# [FRAGMENTO SELECCIONADO]
· · ·

Félix Palma García | Mérida www.hoy.es 12/03/2011
Arqueología y arquitectura han ido de la mano en las obras para reflejar su magnificencia.
Hace unos días visité en Burgos el Museo de la Evolución Humana que ha sido diseñado por el prestigioso arquitecto Navarro Baldeweg. En su interior había un panel explicativo redactado por esos «maestros del marketing» -una de sus muchas cualidades- que son el Equipo de Atapuerca. En éste se podía leer: «Durante cientos de años la ciencia ha estado recluida en los ‘templos del saber’ muy alejada de la realidad social. Pero todo ha cambiado en los últimos años. La ciencia está en la calle al alcance de todos, se explica en museos, centros de interpretación, revistas especializadas, diarios, libros, televisión, Internet.». Su lectura («templo», «alejada, «realidad social») me hizo volver la mirada al Templo de Diana y a la adecuación que se ha llevado a cabo en su entorno ya que la idea que movió a la Consejería de Cultura y Turismo de la Junta de Extremadura y al Consorcio de la Ciudad Monumental de Mérida fue esa: acercar el templo a la sociedad.
Pero el camino, como en Atapuerca, no ha sido fácil. En la consecución de este objetivo final ha sido fundamental el papel, con mayúsculas, de la Arqueología. Por todo ello, la primera conclusión es evidente: la función social de la Arqueología (máxime en una ciudad Patrimonio de la Humanidad «.Casi en medio de la ciudad, en sitio alto y preeminente, adonde ahora están las casas de Alonso Mexía de Prado, caballero de la orden de Santiago y señor de la villa de Villamejía, fundaron los romanos un insigne templo a la diosa Diana.».

· · ·

# [DATOS MOSTRADOS]
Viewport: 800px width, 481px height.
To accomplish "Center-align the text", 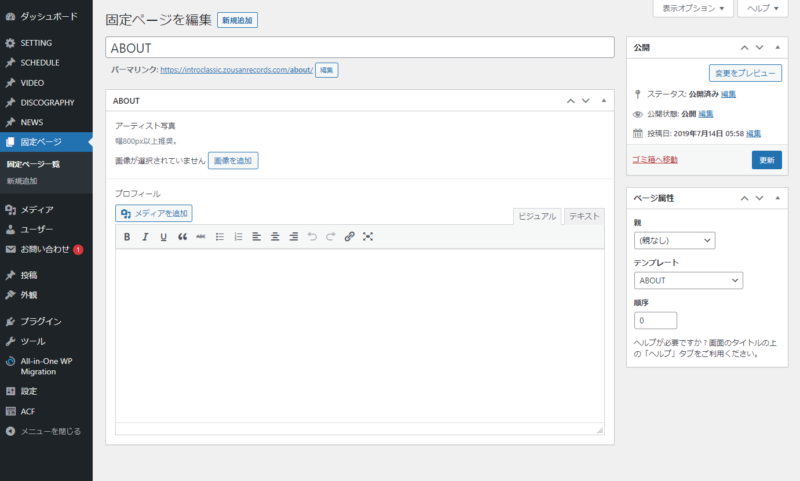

· · ·

# [CONSULTA PLANTEADA A]
Según el fragmento sobre el Templo de Diana, ¿qué idea movió a la Consejería de Cultura y Turismo y al Consorcio de la Ciudad Monumental de Mérida en la adecuación del entorno del templo?
# [CONSULTA PLANTEADA B]
Prosiga el artículo sobre el Templo de Diana de Mérida a partir de la última frase del fragmento.

# [RESPUESTA CORRESPONDIENTE A]
La idea de acercar el templo a la sociedad.

# [RESPUESTA CORRESPONDIENTE B]
Estas orgullosas pero también erróneas palabras del historiador local Moreno de Vargas en 1633 reflejan el interés y curiosidad que siempre despertó este monumento entre estudiosos y eruditos. Estar «en medio de la ciudad, en sitio alto y preeminente» hizo que siempre fuera un espacio vivo, usado. Por ser reflejo de su tiempo fue reconvertido, durante la etapa moderna, en Palacio de los Corbos. La Casa de los Milagros, según la definía el pueblo, siempre sabio. Como «casa dentro de un templo romano» continuó causando asombro y admiración hasta 1972. La cita de Mariano José de Larra, dentro de su concepto romántico de «ruina», es bien elocuente: «El conjunto presenta la disforme idea de un vivo atado a un cadáver, aquella suma de dos épocas tan encontradas forma un verdadero matrimonio, en que los consortes parecen estar riñendo continuamente.
En 1972 el Templo de Diana es comprado por el Estado español. Con ello esta «casa dentro de un templo» pasa a convertirse en un «monumento» (oficialmente ya lo era desde el 13 de diciembre de 1912). Monumento visible desde la cercanía pero donde las únicas constantes vitales eran la de los arqueólogos y su equipo que (bajo la dirección, primero de José Álvarez Sáenz de Buruaga y luego de José María Álvarez), excavaron este espacio, tras la demolición de algunos inmuebles, hasta 1987. A ello hay que sumarle las dos discutidas restauraciones que dieron a la edificación la imagen que hoy todos conocemos. Estas sucesivas intervenciones arqueológicas provocaron que el templo y su entorno más inmediato fuera sobradamente conocido. Los excelentes trabajos de José María Álvarez y Trinidad Nogales (en 2003) sobre el edificio sacro o el de José Luís de la Barrera (en 2000) sobre su decoración arquitectónica lo atestiguan.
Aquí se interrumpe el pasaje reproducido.